Happy Tuesday, good Americans! Now call your Senators and tell them to pass H.R. 1, the For the People Act; H.R. 2, the Moving Forward Act; H.R. 3, the Lower Drug Costs Now Act; H.R. 4, the Voting Rights Advancement Act; H.R. 5, the Equality Act; H.R. 6, the American Dream and Promise Act; H.R. 7, the Paycheck Fairness Act; H.R. 51, the Washington, D.C. Admission Act; H.R. 397, the Butch Lewis Act; H.R. 535, the PFAS Action Act; H.R. 582, the Raise the Wage Act; H.R. 986, the Protecting Americans with Pre-Existing Conditions Act; H.R. 1146, the Arctic Cultural and Coastal Plain Protection Act; H.R. 1373, the Grand Canyon Centennial Act; H.R. 1644, the Save the Internet Act; H.R. 2214, the NO BAN Act; H.R. 2474, the PRO Act; H.R. 2513, the Corporate Transparency Act; H.R. 2722, the SAFE Act; H.R. 5035, the Television Viewer Protection Act; H.R. 7120, the George Floyd Justice in Policing Act; and H.J. Res. 79, which would remove the expiration date from the original Equal Rights Amendment. Yeah, our Senate only wants to put another right-wing stooge on our Supreme Court, and we'll get to that, but we still must remind them of their duty to do right by us.

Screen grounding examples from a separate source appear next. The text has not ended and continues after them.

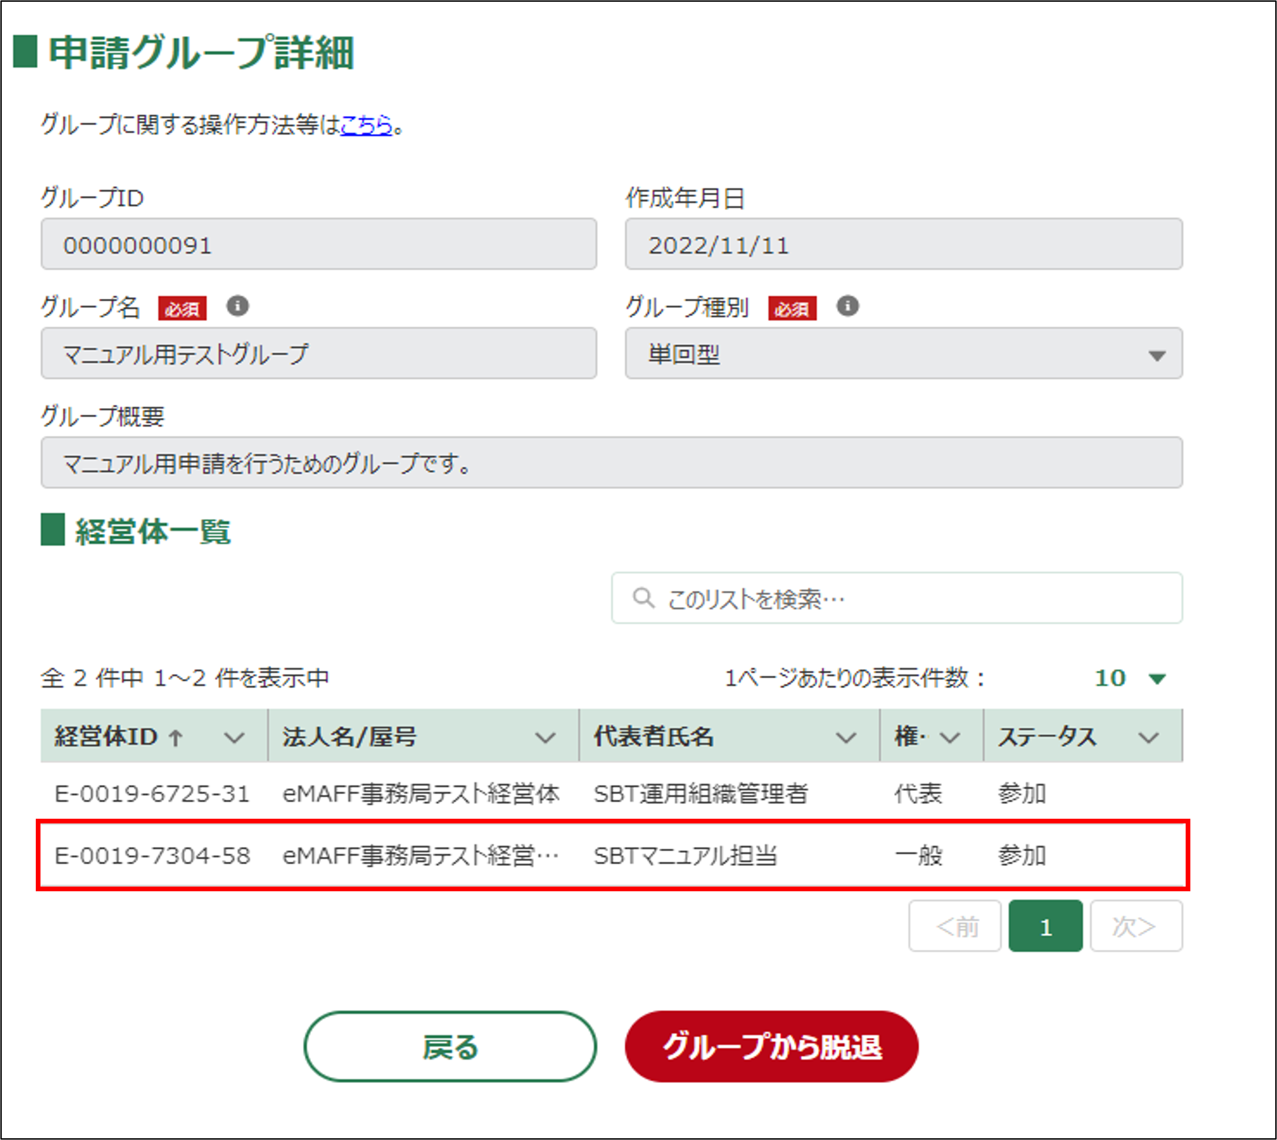This screenshot has width=1277, height=1140.
Task: Click the 次> next page button
Action: [1136, 926]
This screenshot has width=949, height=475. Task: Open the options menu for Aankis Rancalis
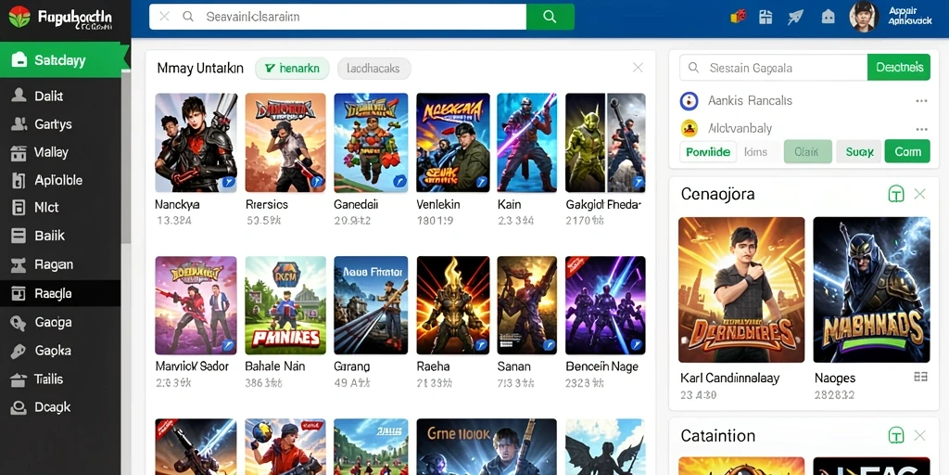coord(921,101)
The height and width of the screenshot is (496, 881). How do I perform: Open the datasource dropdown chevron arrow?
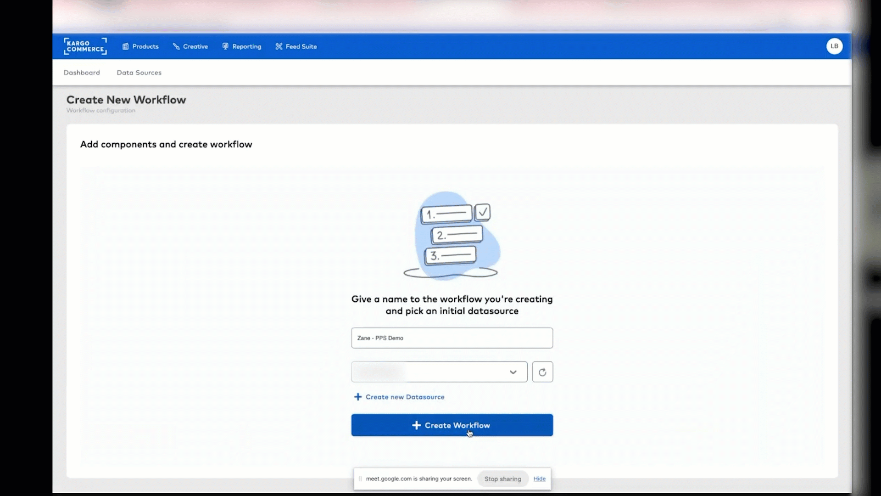point(513,372)
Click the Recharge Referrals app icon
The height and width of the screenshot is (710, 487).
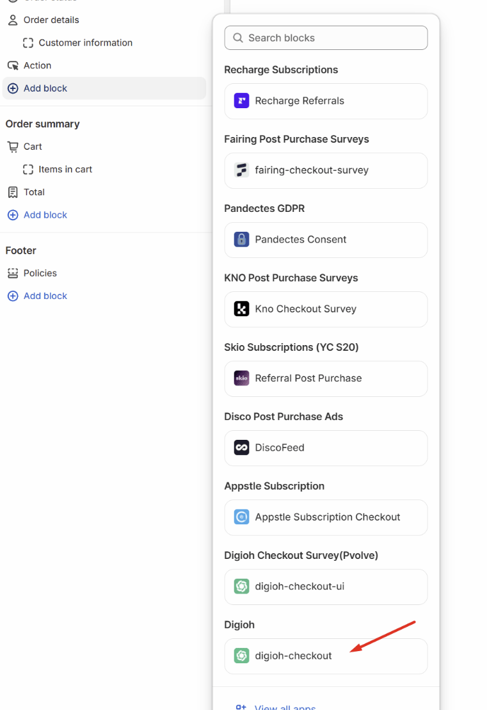(241, 101)
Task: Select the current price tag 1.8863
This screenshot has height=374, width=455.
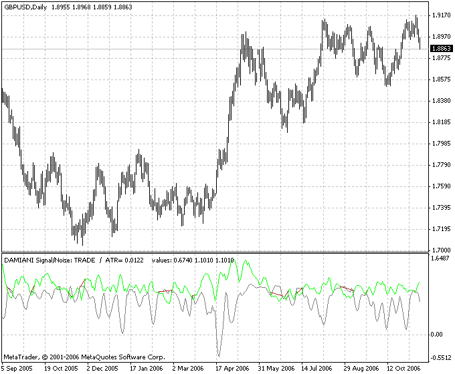Action: click(440, 49)
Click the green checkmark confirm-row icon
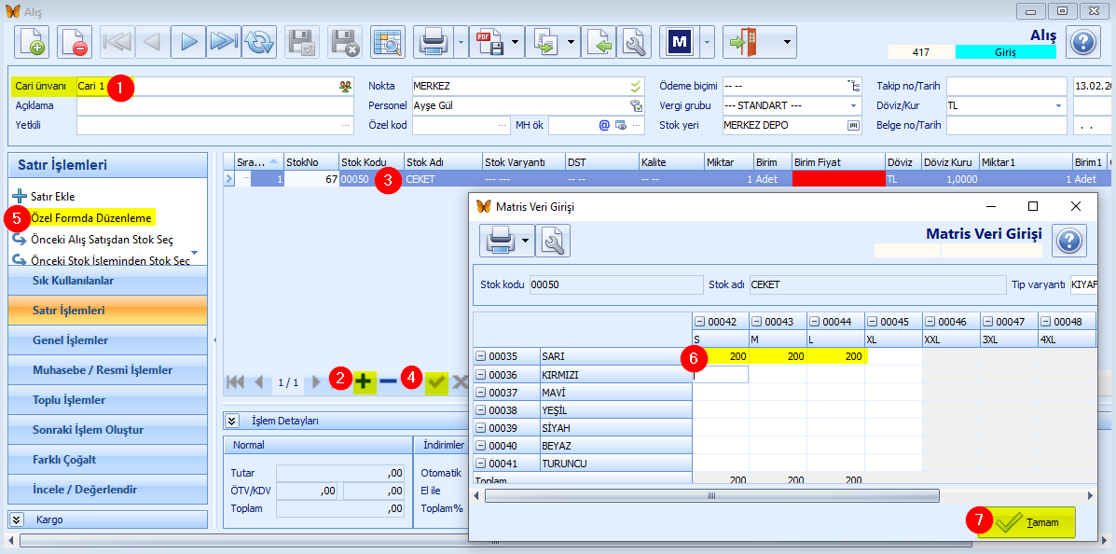 pos(436,382)
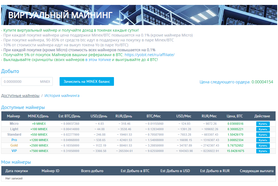Viewport: 278px width, 186px height.
Task: Buy the Standard miner
Action: pos(262,135)
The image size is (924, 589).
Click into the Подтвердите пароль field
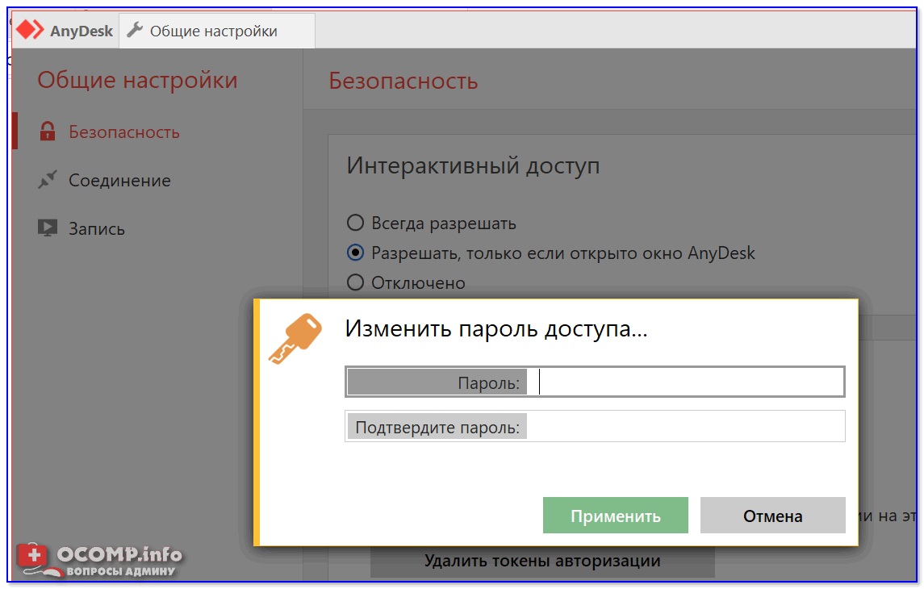pos(684,427)
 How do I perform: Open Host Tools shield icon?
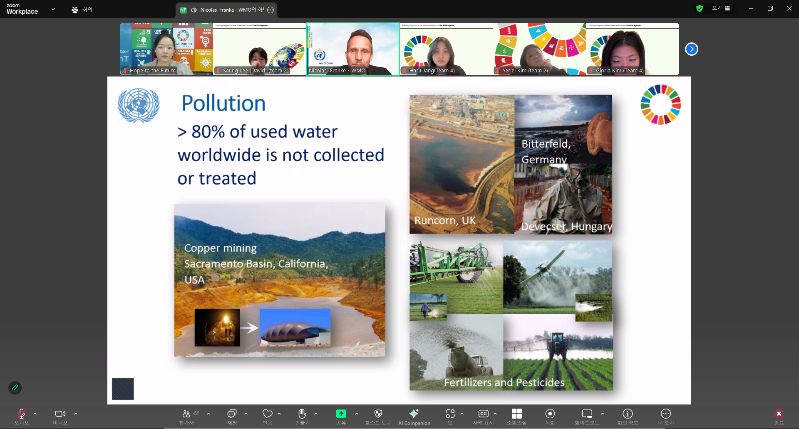pos(378,417)
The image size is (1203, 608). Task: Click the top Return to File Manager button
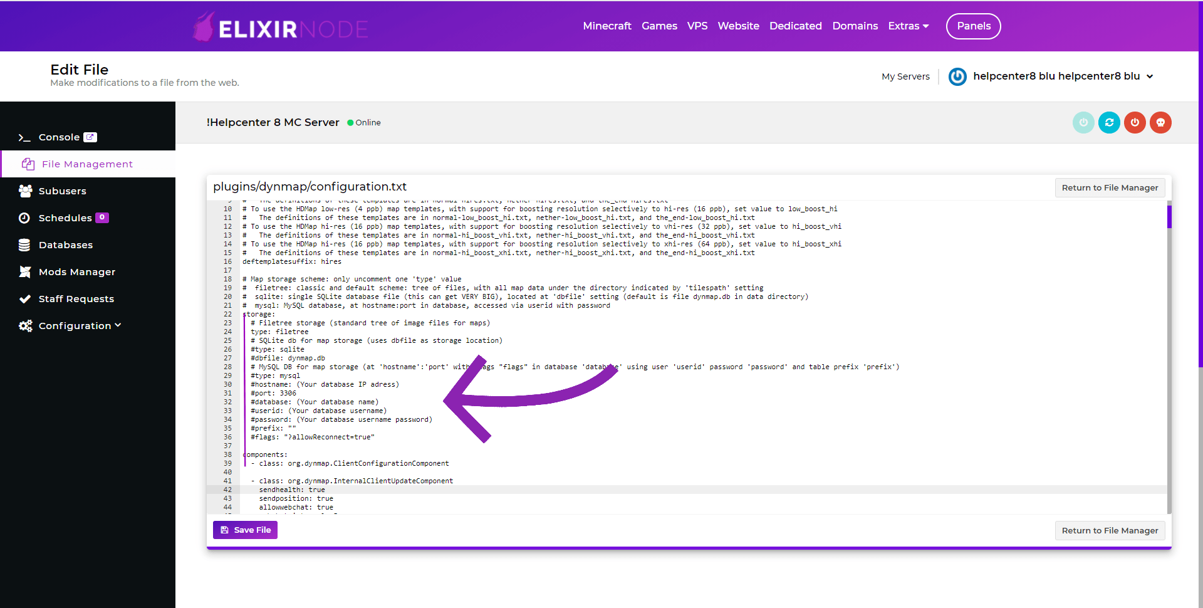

Meanwhile, if you're wary of how much personal data big tech corporations like Google, Facebook, Amazon, and Apple collect from you, and you should be wary, then Consumer Reports helps you tell your legislators and regulators to do a much better job protecting our personal data. You'll recall that our FCC actually issued pretty good regulations that protected consumer privacy on the internet, but the last Congress couldn't crap all over that effort fast enough, moving quickly to repeal those regulations via the notorious "resolution of disapproval" process. The Consumer Reports petition asks that consumers get more control over their personal data, that corporations be more transparent about their use of that data, and that corporations don't get monopoly control over our internet. Our FCC may not be able to issue new regulations about the matter (yet another unfortunate aspect of the "resolution of disapproval" process), but nothing prevents our Congressfolk from passing bills about the matter. Well, nothing but their own cowardice or avarice, but what else is new?
Finally, our EPA just rolled back Obama-era regulations preventing big oil and gas drilling corporations from leaking methane into the air, and this rollback offends on so many levels -- it causes more pollution, it makes climate change worse, it wastes usable energy, and it deprives good Americans of royalties when it occurs on public lands. But, hey, some bossman somewhere gets to gild the plumbing in his 19th vacation home, so it's another round of "screw the people" for this Administration. And you know how right-wingers always say they'll just pass the costs of regulations on to the little guy? Well, the "little guy" winds up bearing the costs of methane emissions in all the ways described in the first sentence -- we lose royalties, we pay more for health care because of pollution, and we eventually don't get a livable planet to inhabit because methane emissions pack a much, much higher climate change punch than even coal emissions. That never makes it into the right's "cost-benefit analysis"; as I've said, they only care about the "cost" or "benefit" to executive paychecks. Environmental Action helps you tell your Congressfolk to do whatever it takes to roll back yet another Administration rollback.